Dutifully signing up for my third decentralized and interoperable social network that has zero compatibility with any of the ones before
Waiting for Decentralized Network 3 to add support for Decentralized Network 1 so Decentralized Network 1 can immediately block it at an infrastructure level, the future of social networking is here.
I understand the support for blocking Threads here but I’m not convinced there’s a pragmatic threat large enough to justify making it impossible for anyone to reach their non-Mastodon friends where they are, admittedly because I engage with Mastodon more as a network of people I know from other places than an ideological community. Like man I like Linux too, but I’m happy I have the option to compromise the purity of the movement by installing proprietary codecs.

@thedextriarchy Respectfully, what are you talking about?

You're on Mastodon.social, which hasn't blocked Threads.

If Threads ever federates, you'll be able to communicate across both.

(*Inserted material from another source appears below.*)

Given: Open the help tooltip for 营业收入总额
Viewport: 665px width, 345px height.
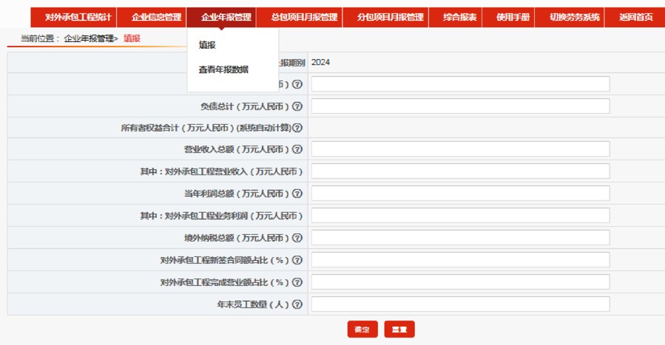Looking at the screenshot, I should click(298, 149).
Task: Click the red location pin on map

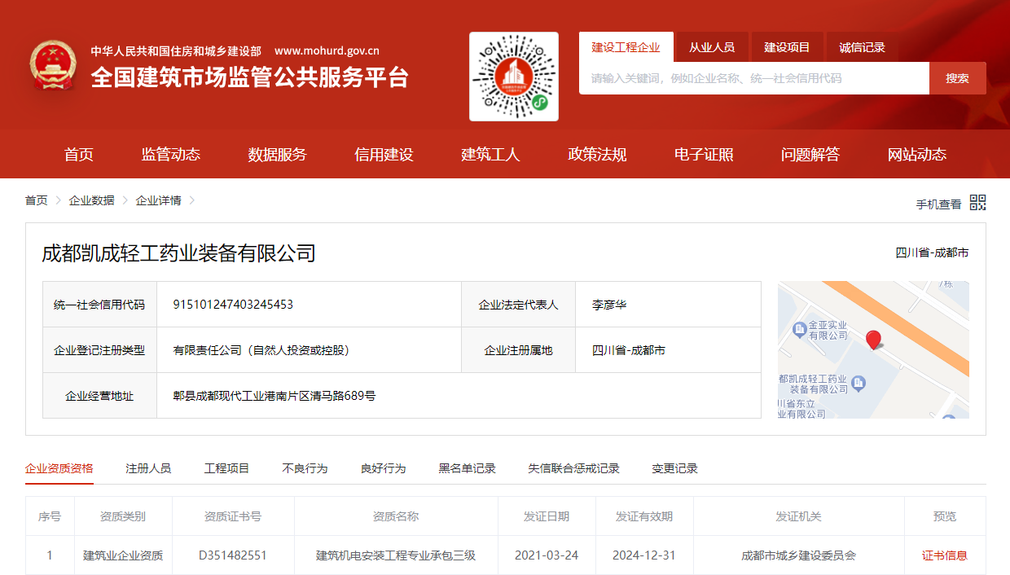Action: 873,340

The "infrastructure level" is just an open standard. Smaller instances having higher moderation standards doesn't impact you.

@steven I don’t want to put words in anyone’s mouth and like I said I don’t even think Threads is going to add support anyway; I’m generalizing and it’s fine if you think it’s unfair. But I’ve seen a fair amount of guilt-by-association “servers that care about moderation must defederate any server that associates with Threads,” and that approach (again, hypothetical for Threads right now) definitely affects my ability to reach people on Mastodon!
@steven Probably my deepest disconnect from what I think of as the Mastodon Community Proper is that a lot of people seem to set a much lower bar for flat-out defederation than I do, and it makes my confidence in the idea that I’ll be able to connect with individual people through the protocol feel uncomfortably precarious.

@thedextriarchy I think it would make sense to look at this at a higher level, though. If you're coming at this as a reporter.

Defederating from dot social is rare. The only people defederating from Mastodon.social are people who are at especially high risk of harassment or abuse. Queer communities who are literally facing genocide right now. Disabled people who've been left to die for the last three years.

These people need to be part of more insular communities, for their own safety. And the reason they're disproportionately on Mastodon (instead of Twitter/BlueSky/Threads) is because Mastodon has those safety tools.

For these people, the question isn't federation or defereration. It's defederation or even more insular communities, like Discord servers or PHPBB boards or locked subreddits.

@thedextriarchy I think it's tempting to see these niche queer communities are representative of Mastodon as a whole, because they're cool and funny and have distinct sub-communities.

But Mastodon is mostly normies on big instances like dot social.